Exercises to complete |
[A] Decide whether each statement agrees with the scale-invariant image matching page, answering yes or no and quoting the deciding words: (i) Block C holds more ground images than aerial images; (ii) the Book-Cover photographs were taken from three viewpoint angles; (iii) the datasets may be used commercially.
[B] According to the scale-invariant image matching page, how many images does Block B contain in total?

Selection |

# Abstract

The power of modern image matching approaches is still fundamentally limited by the abrupt scale changes in images. In this paper, we propose a scale-invariant image matching approach to tackling the very large scale variation of views. Drawing inspiration from the scale space theory, we start with encoding the image’s scale space into a compact multi-scale representation. Then, rather than trying to find the exact feature matches all in one step, we propose a progressive two-stage approach. First, we determine the related scale levels in scale space, enclosing the inlier feature correspondences, based on an optimal and exhaustive matching in a limited scale space. Second, we produce both the image similarity measurement and feature correspondences simultaneously after restricting matching between the related scale levels in a robust way. The matching performance has been intensively evaluated on vision tasks including image retrieval, feature matching and Structure-from-Motion (SfM). The successful integration of the challenging fusion of high aerial and low ground-level views with significant scale differences manifests the superiority of the proposed approach. (Access the full paper here)

# Datasets

### The Ground-Aerial Dataset

This dataset encompasses a collection of ground and aerial images. It is composed of three individual blocks (see table below) each of which is captured from both aerial views (of resolution $4000\times3000$) and street views (of resolution $4032\times3024$). 3D reconstruction from such image sets is challenging due to the abrupt scale difference, as shown in the figure below. Download link: Block A (8.3G), Block B (13.3G), Block C (19.5G).

Area #Images #Aerial images #Ground images
Block A 2309 822 1487
Block B 3292 1945 1347
Block C 4866 1963 2903

### The Book-Cover Dataset

The Book-Cover dataset is composed of two series of photographs acquired from two viewpoint angles $0$° and $30$° with increasing zoom. The $28$ images have the same size of $3024\times4032$ pixels. The closet-captured photograph of a book cover is used as reference image and is matched against other $27$ ones with image scale ratio ranging from $2$ to $64$ times. See sample matching results in the figure below. Download link: The Book-Cover Dataset (87.7M).

### Terms of Use

The datasets above are provided for research purposes only and without any warranty. Any commercial use is prohibited.

# Reference

Here is the Bibtex snippet for citing the Dataset in your work.

@InProceedings{Zhou_2017_ICCV,
author = {Zhou, Lei and Zhu, Siyu and Shen, Tianwei and Wang, Jinglu and Fang, Tian and Quan, Long},
title = {Progressive Large Scale-Invariant Image Matching in Scale Space},
booktitle = {ICCV},
year = {2017}
}

Available data |
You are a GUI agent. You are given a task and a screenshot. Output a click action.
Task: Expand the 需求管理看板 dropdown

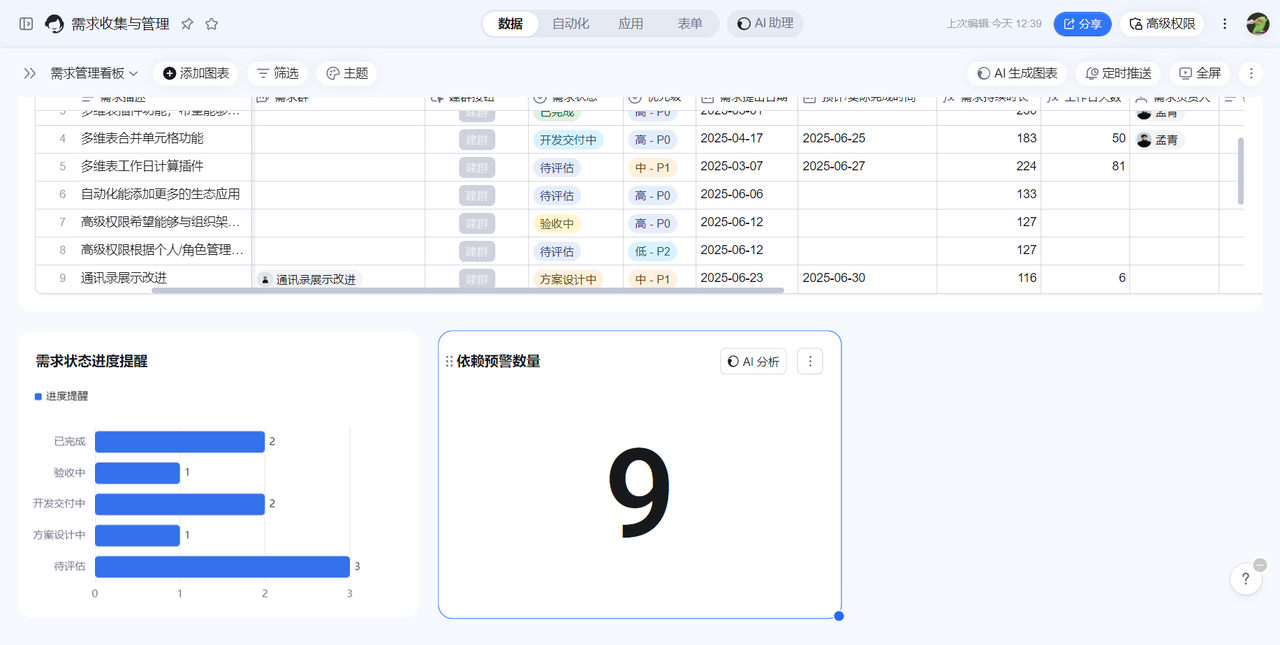click(x=94, y=73)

Responses for each task |
[A]
(i) Yes: "Block C 4866 1963 2903"
(ii) No: "two series of photographs acquired from two viewpoint angles"
(iii) No: "Any commercial use is prohibited."

[B] 3292 images.